The committee perceived the need to rethink the testing of the IC.
The production testing and detailed characterization seems
to be in good hands at U of Montreal, although the team should think
through and plan careful the burn-in and testing sequence.
The functional testing, on the other hand, could be a major time sink
and be critical for the successful development of the IC.
It has to be planned ahead of time, test-boards and set-ups have to be
build and a test program has to be developed. This requires manpower,
resident at LBL, with thourough understanding of the design and the design
tools. Given the fact that part of the present group will leave this project
in the Fall, new team members should be added asap to make them familiar with
the IC project.



                             CONCLUSION

The committee commends the work the group has done so far. They have
been careful in their design methodology and have, with good
engineering sense, been building the Elefant chip block by block. In
particular they have fabricated all the major subparts of the circuit
and characterized them properly. The recommendations of the PDRR+CDR
were also followed, regarding the analog dynamic range (with the
possibility of bi-linear FADC), the trigger bits, the radiation 
hardness tests, the power dissipation. The electronic design options are
also derived from thorough Monte-Carlo simulations at the detector cell
level, giving confidence in the requirements.
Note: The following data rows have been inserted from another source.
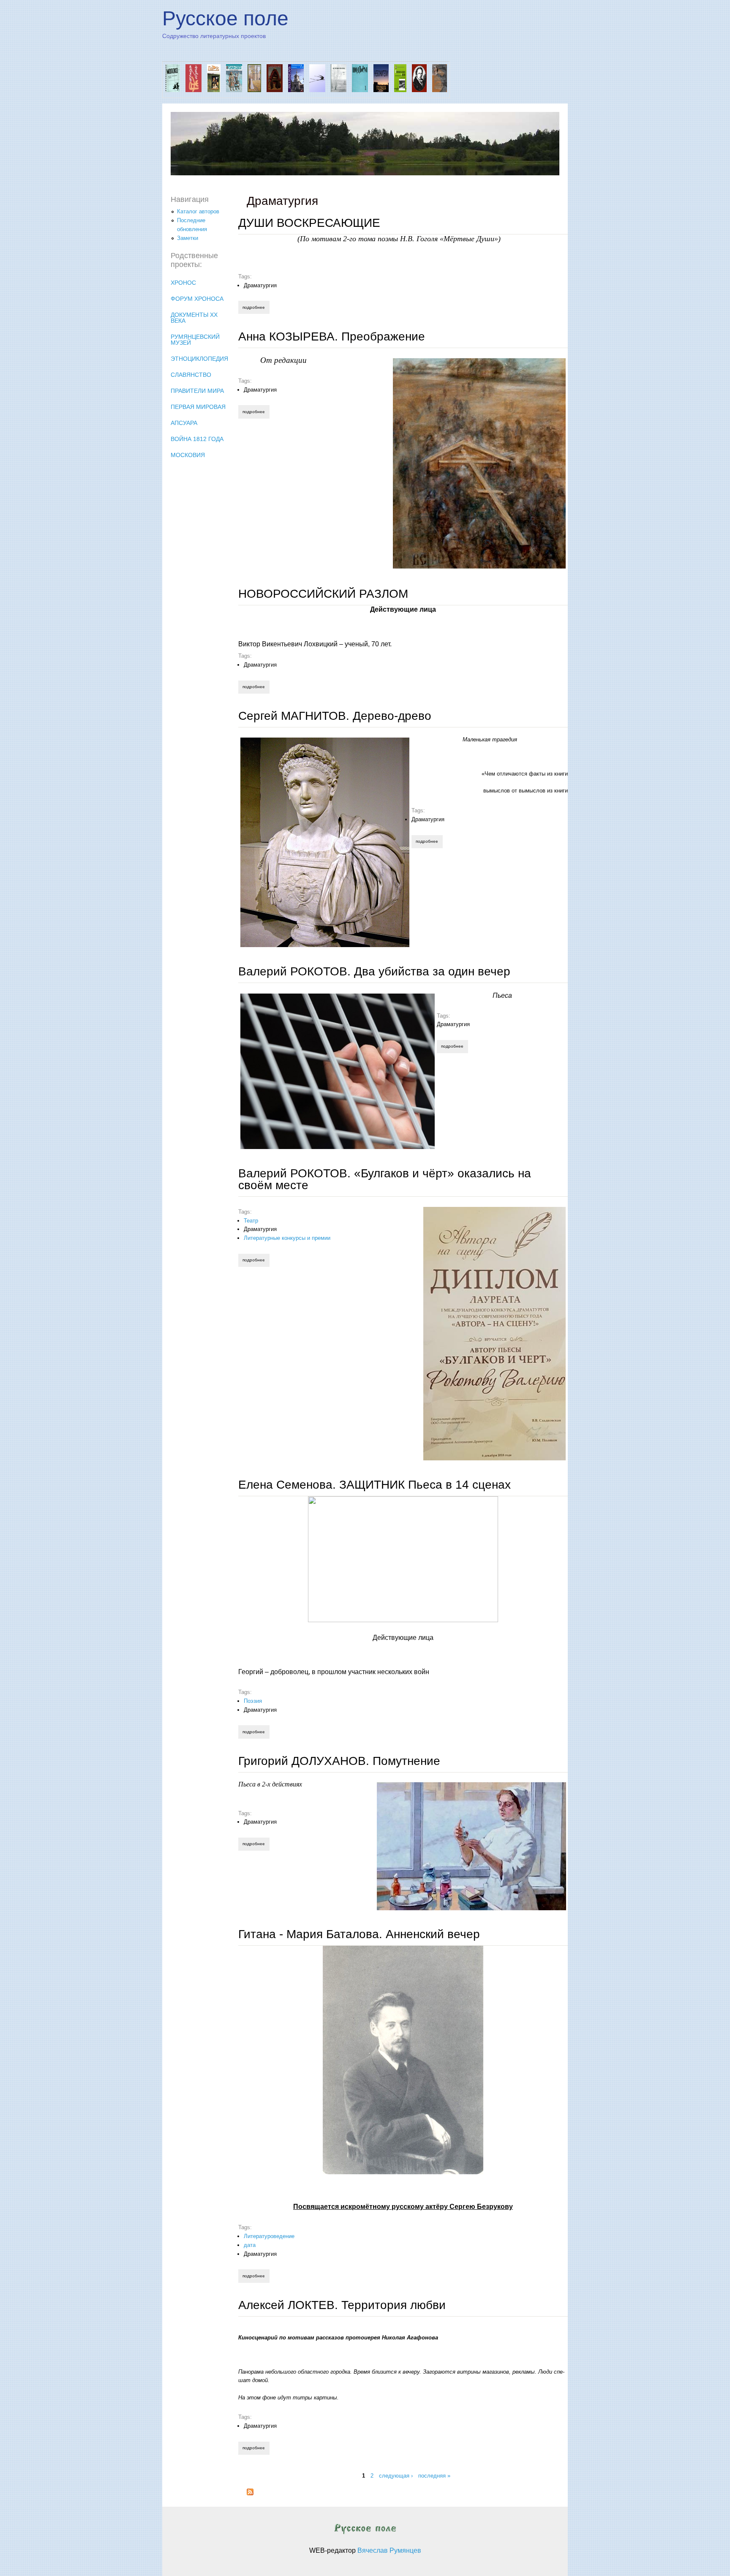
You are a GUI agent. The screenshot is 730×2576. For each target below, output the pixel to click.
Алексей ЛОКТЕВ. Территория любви (342, 2305)
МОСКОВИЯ (188, 455)
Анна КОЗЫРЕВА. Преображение (331, 336)
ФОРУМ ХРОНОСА (197, 298)
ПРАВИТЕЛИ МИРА (197, 390)
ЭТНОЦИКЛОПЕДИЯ (199, 358)
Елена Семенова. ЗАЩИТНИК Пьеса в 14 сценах (374, 1484)
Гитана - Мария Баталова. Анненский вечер (359, 1934)
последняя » (434, 2475)
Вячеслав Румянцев (389, 2550)
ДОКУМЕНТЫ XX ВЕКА (194, 317)
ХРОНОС (183, 282)
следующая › (396, 2475)
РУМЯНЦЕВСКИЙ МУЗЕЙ (195, 339)
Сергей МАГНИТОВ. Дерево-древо (334, 715)
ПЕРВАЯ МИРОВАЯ (198, 406)
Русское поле (225, 18)
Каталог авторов (198, 211)
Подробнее (255, 307)
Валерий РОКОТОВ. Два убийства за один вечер (374, 971)
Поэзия (253, 1701)
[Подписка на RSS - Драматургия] (250, 2493)
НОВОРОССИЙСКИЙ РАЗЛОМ (323, 593)
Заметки (187, 238)
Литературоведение (269, 2236)
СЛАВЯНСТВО (191, 374)
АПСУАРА (184, 422)
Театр (251, 1220)
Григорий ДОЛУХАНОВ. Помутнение (339, 1760)
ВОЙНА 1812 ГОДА (197, 439)
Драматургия (260, 285)
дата (250, 2245)
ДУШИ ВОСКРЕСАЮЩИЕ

There was a perception in the committee of a lack of quality
assurance in the verification process. The history of the project has
shown insufficient attention to the details of the verification
process. The committee strongly recommends that a formal design
verification plan be developed up-front and strictly adhered to.
Management of the project must ensure that all of the required
actions have taken place in appropriate detail.

In light of the quality verification process required, the amount of
new  design, simulation and layout still to be performed, the
available manpower, and the many potential issues needed to be solved
when integrating the full-scale prototype, the committee believes
that a September submission date is very aggressive. We strongly
recommend against skipping verification steps in order to meet the
proposed submission date.
We are worried  that in the near future, the work will be carried out
only by people with part time committement to this project.
A realistic schedule should be drawn up which includes all the verification
work before and testing after fabrication, and has as contingency a redesign
and resubmit step. It should be compared to the overall drift chamber schedule.